> [What you need to do]: Retype word for word the line containing "The height and" and each line that follows it in the records below, through the last one, with no pictures.
Records provided: Begin
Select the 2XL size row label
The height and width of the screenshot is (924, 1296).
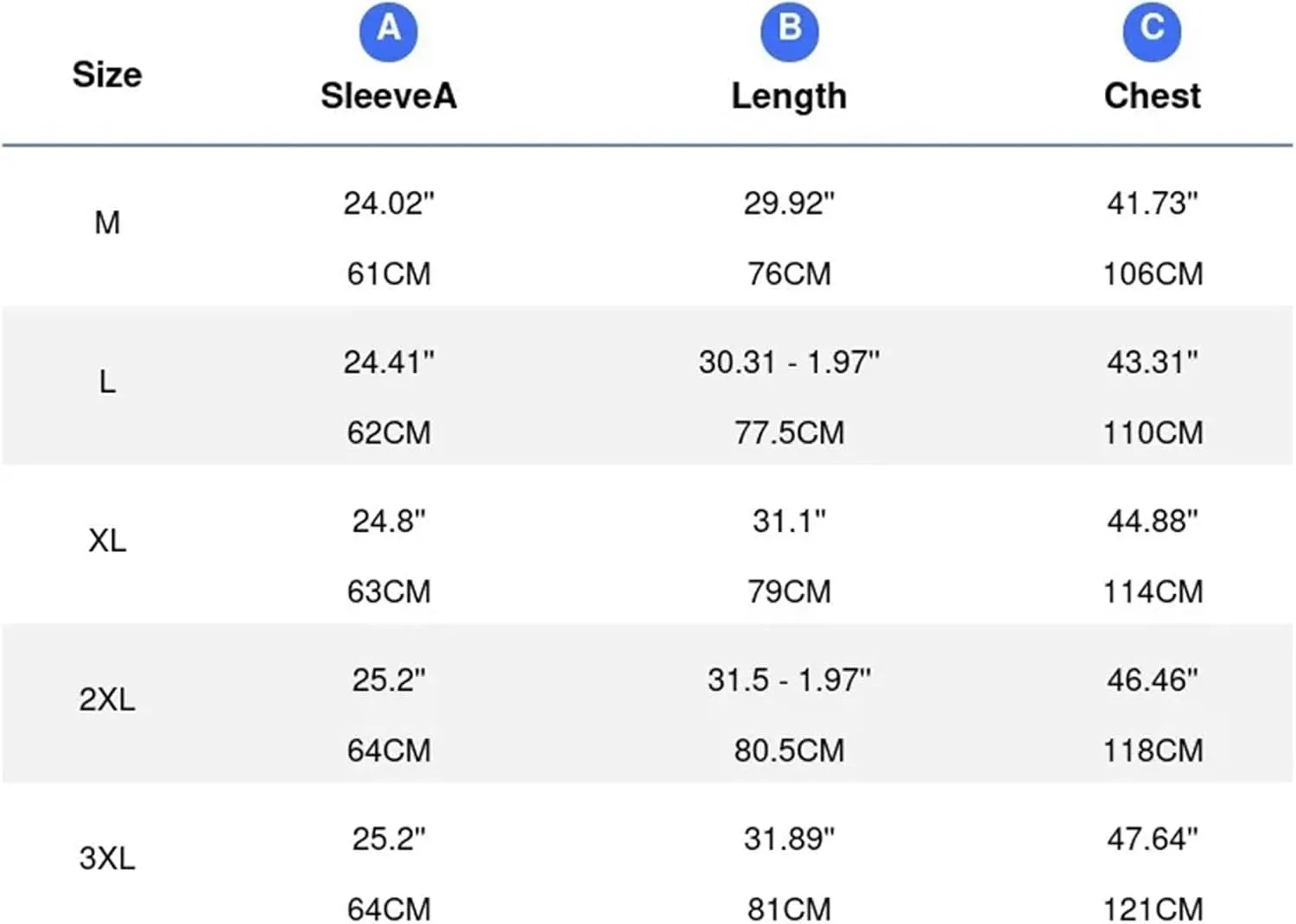click(x=107, y=699)
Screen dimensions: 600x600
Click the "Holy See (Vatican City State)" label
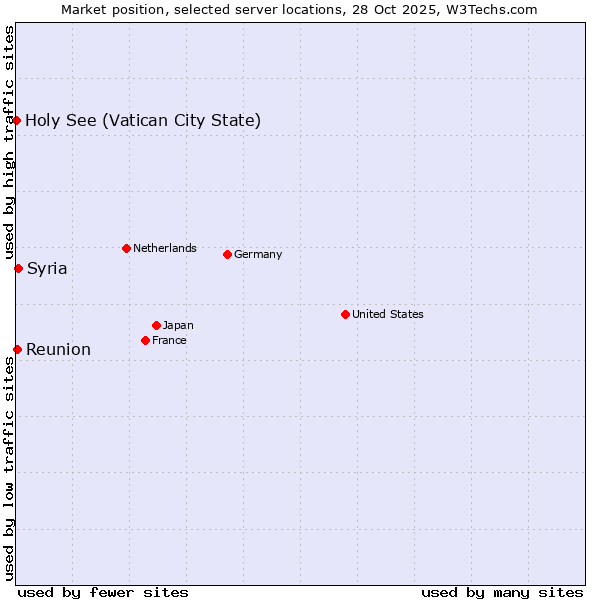click(143, 121)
Records provided: End
> [Output of the exercise]:
The height and width of the screenshot is (924, 1296).
click(x=107, y=699)
Screen dimensions: 600x600
Click the "Holy See (Vatican City State)" label
click(143, 121)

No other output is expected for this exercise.